Perché conta ora: la contrazione coincide con una fase di acuirsi delle crisi internazionali. La situazione in Medio Oriente, l’incertezza intorno all’Iran e le guerre in aree come il Sudan — dove le stime del conflitto parlano di decine di migliaia di vittime e milioni di persone sfollate — aumentano la domanda di interventi umanitari e programmi di sviluppo a lungo termine.
- I tagli riducono capacità operative delle agenzie multilaterali e delle ong partner nei territori più fragili.
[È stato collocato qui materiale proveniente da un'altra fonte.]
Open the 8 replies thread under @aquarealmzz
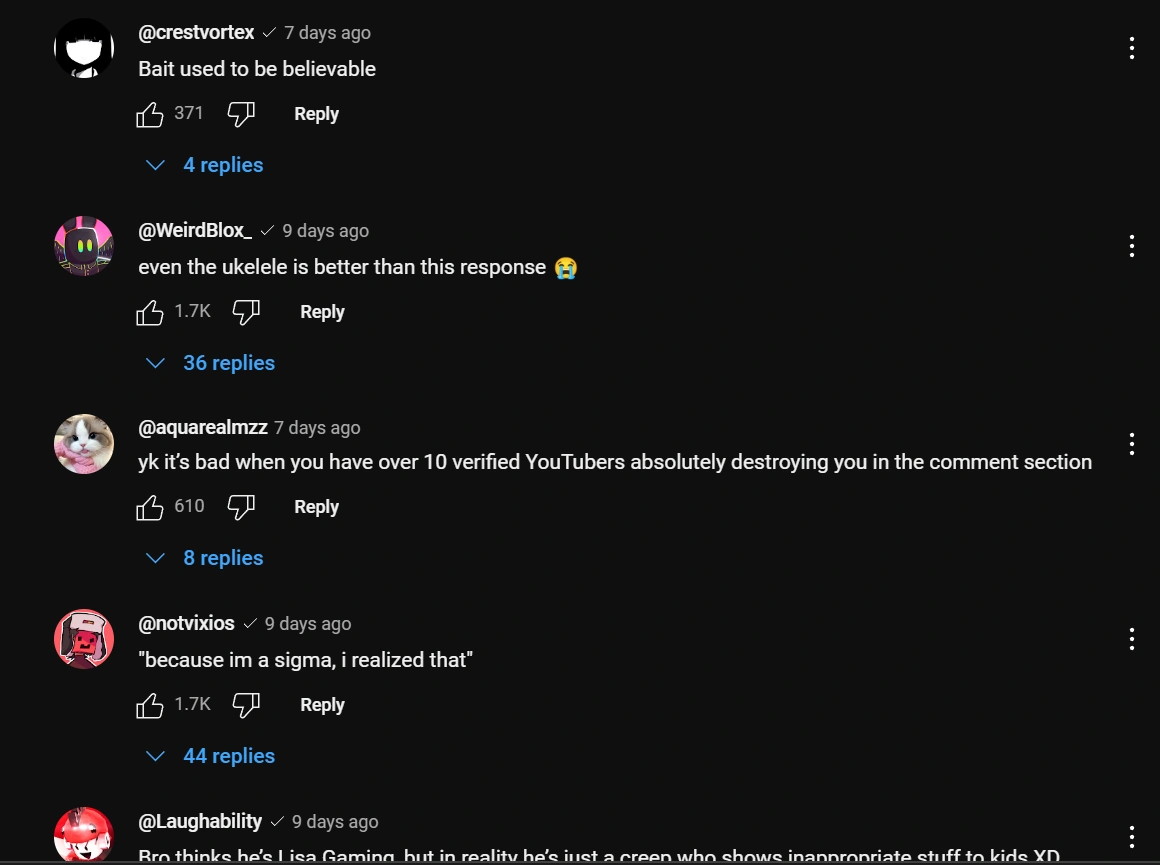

- Minori fondi allo sviluppo possono indebolire la prevenzione dei conflitti, alimentando instabilità e migrazioni forzate.
- La pressione su bilanci nazionali per spese di sicurezza e difesa può spostare risorse lontano dalla cooperazione.
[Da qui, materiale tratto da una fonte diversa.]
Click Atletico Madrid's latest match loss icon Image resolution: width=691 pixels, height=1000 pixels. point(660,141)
La Campagna 0.70 in Italia ribadisce l’urgenza di un ricalcolo delle priorità: attivisti e organizzazioni chiedono al governo e al Parlamento un percorso vincolante e graduale per raggiungere lo 0,70% del RNL entro il 2030, sottolineando che la cooperazione è anche uno strumento di prevenzione dei conflitti.
Ivana Borsotto, portavoce della campagna e presidente della FOCSIV, invita a rafforzare il ruolo delle istituzioni internazionali e della diplomazia, sostenendo che solo un rinnovato impegno multilaterale può arginare il deteriorarsi delle emergenze umanitarie attuali.
Il quadro tracciato dall’OCSE‑DAC impone scelte concrete nei prossimi anni: per i paesi donatori significa bilanciare esigenze di sicurezza interna con obblighi di solidarietà internazionale; per le organizzazioni umanitarie vuol dire rivedere piani e priorità operativi. Per i cittadini, infine, la contrazione degli aiuti ha ricadute tangibili sulle risposte a fame, malattie e sfollamento nei paesi più vulnerabili.